Thanks to incredible luck and timing, I saw the Starliner reentry from a jet over New Mexico
Last night I watched the Boeing Starliner re-enter from an (Airbus) Airliner over southern New Mexico. Here's a photo and video shot from a plane window with my phone (!). The story of how I was there involves amazing luck. I was flying from Tampa to San Jose, but when I looked at my earlier flight it was packed full, so I found I could get a flight landing 50 minutes later for $22 less with lots of empty seats. I switched, but it turns out the two legs (on two planes) were tagged with the same flight number and it took half an hour on the phone to make things work. I was regretting it but took it.
Then in Houston I got a first class upgrade so feeling better, but the plane was too empty and the rebalancing software was crashing so they spent 45 minutes figuring it out old-school. Due to that delay I learned from Kathryn Myronuk that the trajectory of the Starliner should come close to my new flight. At first we were going to miss it but the tarmac delay had us intersect it perfectly. I informed the flight crew, who announced when they saw it coming over Mexico. I was on the starboard side but due to the light plane I went back to coach to grab a port window for a great view in dark skies. Amazingly my phone was able to capture it to a small extent. Bad luck turned into good luck!
As the vid shows, that "streak" is not the trail on the imager of a fast moving meteor, it is the ionization trail that hangs in the sky after the satellite heats up the air. It is interesting how, at the end of the ionization portion, the trail breaks up into little pulses, presumably periods of greater heating or small bits breaking off?
Later analysis of my position and the path of the satellite suggests amazingly precise timing, nobody else in the world, except on ISS, may have been in such a position to see this. Makes me almost wonder if the pilots faked the delay but couldn't admit it!
About the flight change and "direct" flights
Here's a rant at United over how my flight change went. I asked it to see alternate flights and it offered several, including the one via Houston which came with a $22 refund. It allows you to see the seat map (which is what mattered to me) and it showed both legs with plenty of availability, including my ideal, which is an aisle in economy plus with an empty middle next to it, and somebody at the window. (This empty middle is then very unlikely to be taken unless the plane fills completely as my prior flight had.)
So I "bought" the new flight, but when I checked in it didn't offer seat selection. When I went to the reservation to do seat selection it showed a completely different seat map, with just a a few seats left (none in Economy Plus) and I thought I had screwed myself.

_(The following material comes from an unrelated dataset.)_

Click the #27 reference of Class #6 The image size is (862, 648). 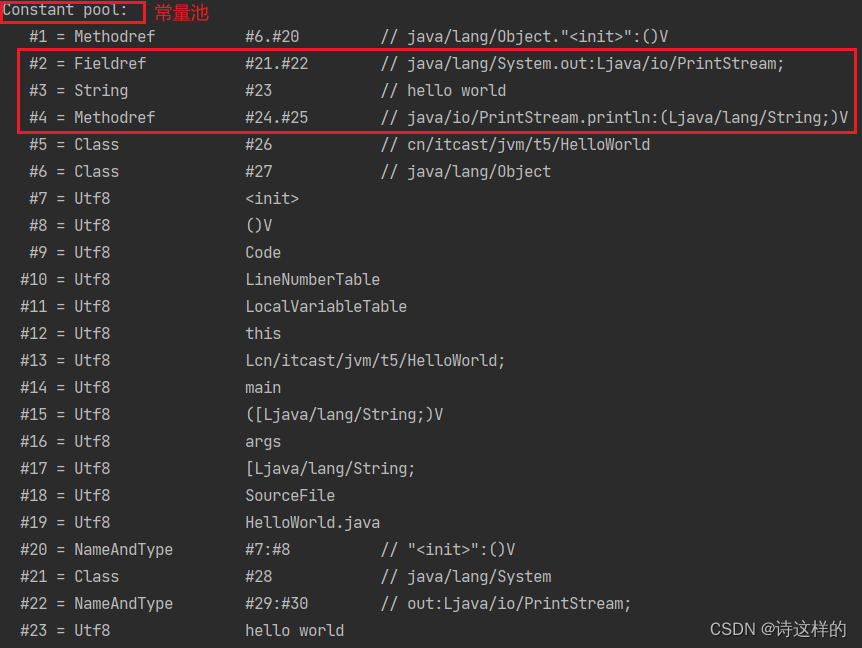pyautogui.click(x=258, y=171)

I called customer support, and after the usual delays when it asks you if you want to do it by text message (not if complex) and whether you will take a survey, I found an agent. She was able to see the proper seat map, so I asked for a seat and it seemed fixed. However, checking I found she had booked the opposite side (with an empty window, meaning a couple might be placed in the empty pair) and that while I was first for an upgrade on leg 1, I was not on the waitlist at all for leg #2. Since the load was light, I wanted to be on that list as an upgrade was likely (and did indeed happen.)
The reason was this. Both flights had the same flight number. This classes the flight as what is known as a "direct" flight (rather than a non-stop flight.) Normally, a direct flight involves the same airplane landing and going on to the next destination. In the old days, you might want a direct flight because, while you had a stop, sometimes you didn't have to get off the plane, and your luggage would definitely stay on the plane and have no chance of being lost during the stop. In addition it meant there was no way you could miss your connection, even if you did have to get off the plane.

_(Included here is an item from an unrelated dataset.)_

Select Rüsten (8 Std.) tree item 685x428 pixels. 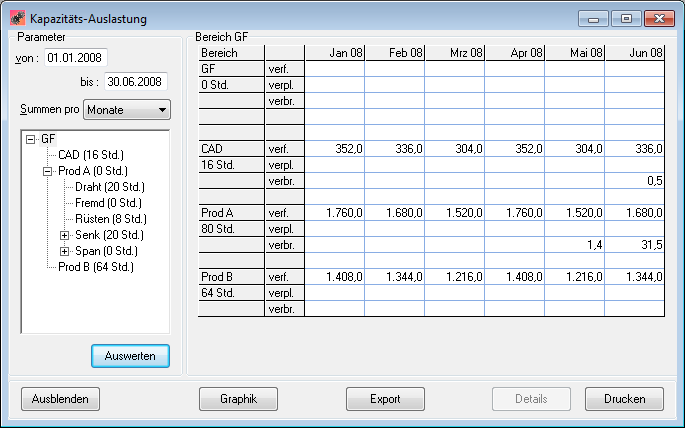pos(111,219)

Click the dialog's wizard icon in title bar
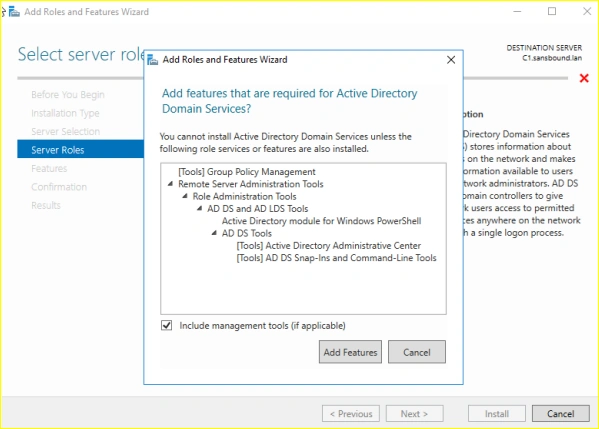point(152,60)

Today, it's different. A lot of these "direct" flights actually change planes. Your luggage can get lost. 2 years ago, I even missed a connection on a "direct" flight because my first leg was so late they sent out another plane. To make it worse, a direct flight with a stop counts as only one "segment" towards elite status, and today those segments are fairly important for those who salivate at elite status. (Which I do -- it is the elite status that got the free upgrades for me and the ability to have them answer the phone to fix problems quickly, and the free access to the extra legroom section.)
This time, the direct flight mixed up the computer real bad. It's possible that the reason I got that seat map with just a few seats is it was trying to show seats free on both legs, which of course doesn't matter when it's a "virtual" direct flight that changes aircraft and even aircraft type.

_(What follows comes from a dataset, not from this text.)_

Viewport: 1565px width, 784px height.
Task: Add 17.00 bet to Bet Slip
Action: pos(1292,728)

I don't know what made me not be on the upgrade list for leg #2. The agent put me on hold for 25 minutes to fix it. And I got the upgrade (barely) so it was worth it, though on a light flight I could have had a whole row in Economy Plus which is better than first class in some ways, though first class gives you a meal and better service, and other features on some other planes. In addition, while I had be #1 on the waitlist (with 3 spare seats) for leg #1, I got switched to 9th on the first leg, so no upgrade. This wasn't a rush of Global Services (top tier) passengers, it must have been another computer error.
United really has to work out the bugs here, or it should just get rid of the idea of a virtual direct flight which is really just a connecting flight in every way. In fact, often a real direct flight can have a long layover, so you don't really want it.
On this flight, of course, the half hour on the phone, and the hour on the tarmac were totally worth it, but usually they are just a pain.